_What you need to do_.
Below are the records; copy exactly the stretch from the line containing "Click the bold bsc degree text" through the line containing "Click the Edit", both ends included, and nothing else.

_Given records_.
----------------
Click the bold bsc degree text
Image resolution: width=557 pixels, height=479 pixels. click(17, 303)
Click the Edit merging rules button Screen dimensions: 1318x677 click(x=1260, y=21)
----------------
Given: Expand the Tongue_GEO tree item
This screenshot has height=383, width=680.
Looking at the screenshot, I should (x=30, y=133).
----------------
_Answer to this exercise_.
Click the bold bsc degree text
Image resolution: width=557 pixels, height=479 pixels. click(17, 303)
Click the Edit merging rules button Screen dimensions: 1318x677 click(x=1260, y=21)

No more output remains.